Gesundheit aktuell

Verkehrserziehung: Straßen für Kinder

Zuerst die gute Nachricht: In den Ver­gangenen 20 Jahren ist die Zahl der im Straßenverkehr getöteten Kinder in Deutschland um ein Vielfaches zurückgegangen. Die erschreckende Nachricht ist jedoch, dass auch im Jahr 2001 noch 228 Kin­der unter 15 Jahren auf Deutschlands Straßen gestorben sind; über 42.732 kamen im Straßenverkehr zu Schaden. Dennoch ist der Unfalltod auf der Stra­ße bei Kindern nach dem ersten Le­bens­jahr noch immer Todesursache Num­mer eins.

Verkehrserziehung ist ein Teil der Gesamterziehung

Kinder dürfen nicht nur vor Unfall­ge­fahren abgeschirmt werden, sondern müssen von Klein auf systematisch lernen, selbständig Gefahren zu erkennen und Risiken zu managen. Nur wer in komplexen und dynamischen Ver­kehrs­situationen angemessen und vorausschauend reagieren kann, hat die Chan­ce, diese Risiken auch zu bewältigen. Verkehrserziehung muss deshalb selbst­verständlicher Bestandteil der alltäglichen Gesamterziehung sein.

Eltern tragen Verantwortung

Mobil sein bedeutet heute für viele, von ihren Eltern zu den diversen Frei­zeit­akti­vitäten chauffiert zu werden. Nicht selten sind Bewegungsmangel, fehlende motorische Kompetenzen und damit wiederum eine höhere Unfallge­fähr­dung die Folge.

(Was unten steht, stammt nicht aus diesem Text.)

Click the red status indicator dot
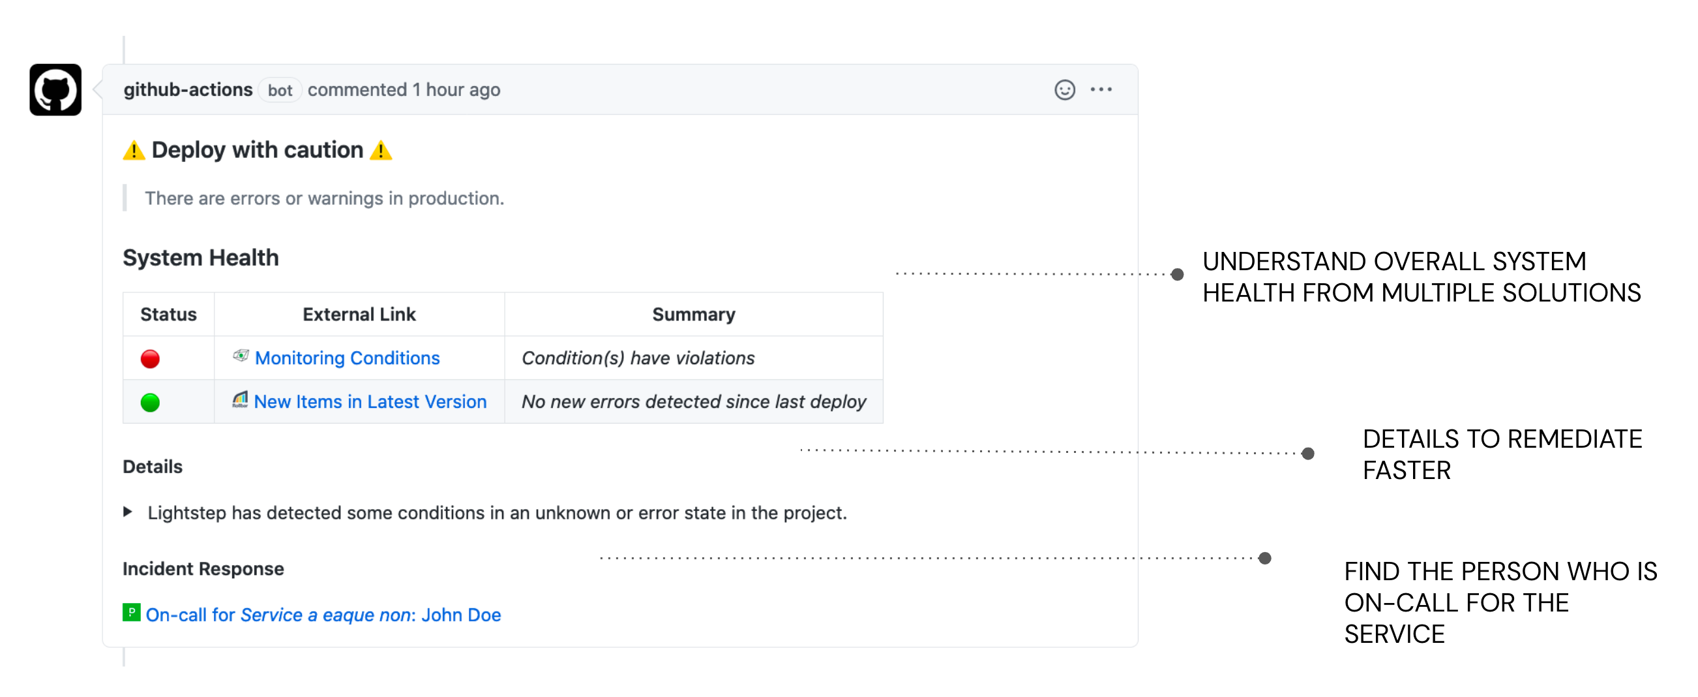Screen dimensions: 1698x697 [x=150, y=359]
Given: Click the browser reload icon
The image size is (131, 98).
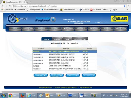Looking at the screenshot, I should pyautogui.click(x=10, y=6).
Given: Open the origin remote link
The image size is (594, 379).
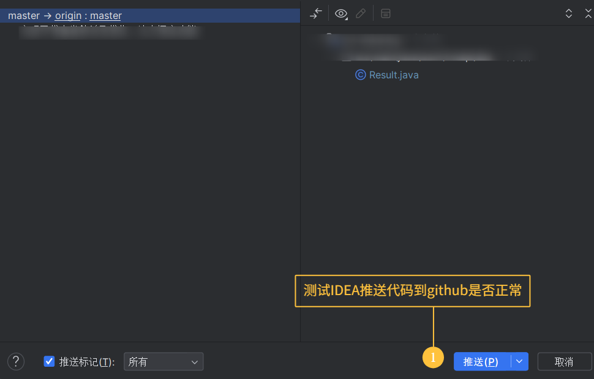Looking at the screenshot, I should 68,15.
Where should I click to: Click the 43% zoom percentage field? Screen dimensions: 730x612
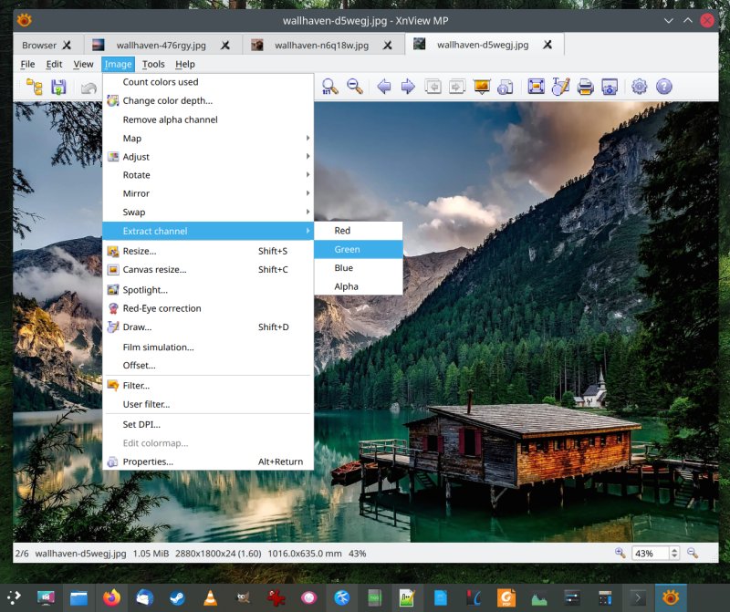click(x=648, y=554)
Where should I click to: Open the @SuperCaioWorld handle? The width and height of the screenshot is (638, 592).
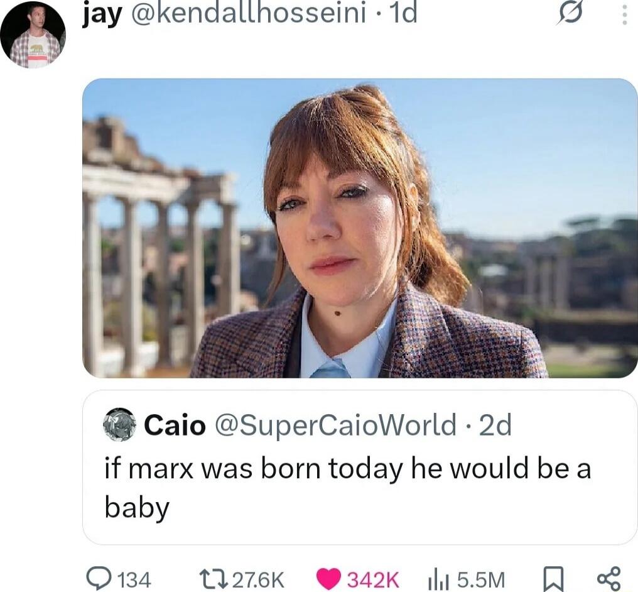tap(335, 425)
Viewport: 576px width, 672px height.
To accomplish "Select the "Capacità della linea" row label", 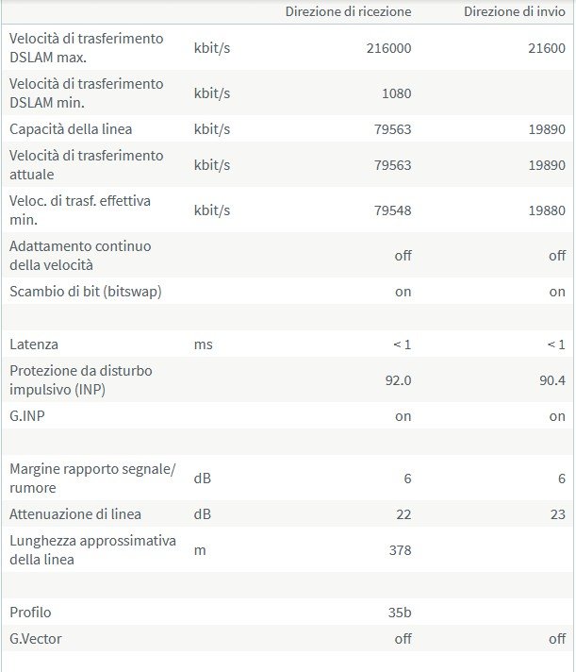I will pyautogui.click(x=71, y=129).
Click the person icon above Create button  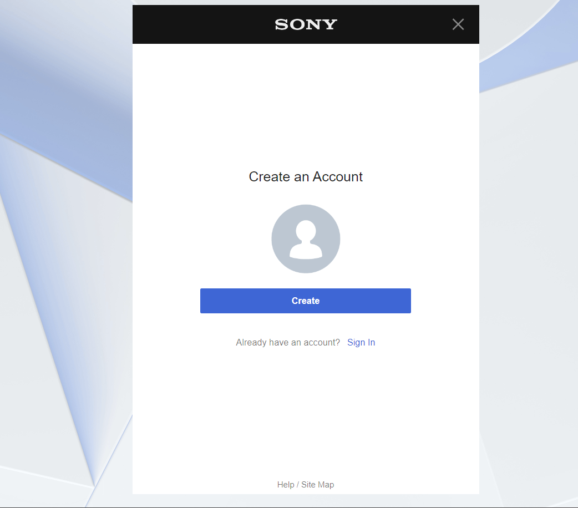pos(306,238)
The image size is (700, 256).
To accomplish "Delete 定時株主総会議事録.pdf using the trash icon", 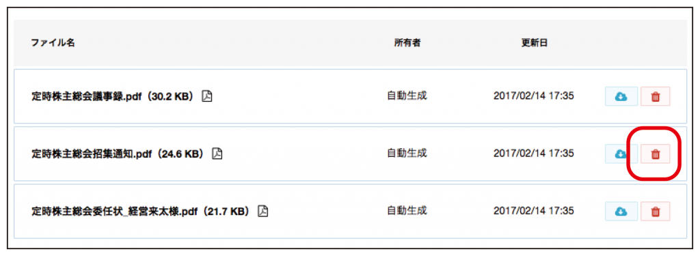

Der Deutsche Verkehrssicher­heitsrat (DVR) und seine Mitglieder bieten in ganz Deutschland Veranstaltungen für Eltern und Vorschulkinder an. Diese Veranstaltungen zu den Themen "Kin­­der als Fußgänger" oder "Kinder als Radfahrer" finden meist in Kinder­gär­ten statt. In Gesprächskreisen können sich Eltern auch über die Gefahren in ihrem Wohnumfeld in­formieren und austauschen.

Verkehrsumfeld mitgestalten

Eine sinnvolle Verkehrserziehung darf heute nicht nur darauf abzielen, die Kinder für die alltäglichen Risiken kompetent zu machen. Sie muss sich auch dafür einsetzen, Kindern Bewe­gungs­räume zu erschließen und ihnen darüber hinaus ermöglichen, einen sinnvollen Umgang mit Mobilität zu erlernen. In diesem Sinne werden auch die Angebote des Programms "Kind und Verkehr" weiterentwickelt. Es wird in Zukunft verstärkt Hilfe­stel­lungen für Eltern und Erzieher/-innen bereithalten, die sich für eine Verbes­serung des Wohn­umfeldes einsetzen möchten. Die Formen kindlicher (Spiel-)Mobilität werden dabei miteinbezogen und Fra­gen der Bewegungsförderung thematisiert.

Unfallprävention geht alle an

Das Programm "Kind und Ver­kehr" des Deutschen Ver­kehrssicherheitsrates (DVR) und seiner Mitglieder kann auf über 20 Jahre Präventionsarbeit zurück­blicken. Zu den wesentlichen Pro­gramm­­zielen gehört die Anpassung der Ver­kehrs­welt an kindliche Bedürfnisse - z. B. durch Verkehrsberuhigung oder kindgerechte Sicherung im Auto ebenso wie die Aufklärung der Autofahrer. In den Medien und im Fahrschulunterricht wird über die entwicklungsbedingten Verhaltensmöglichkeiten von Kindern im Straßenverkehr informiert und um eine entsprechende Fahrweise gebeten.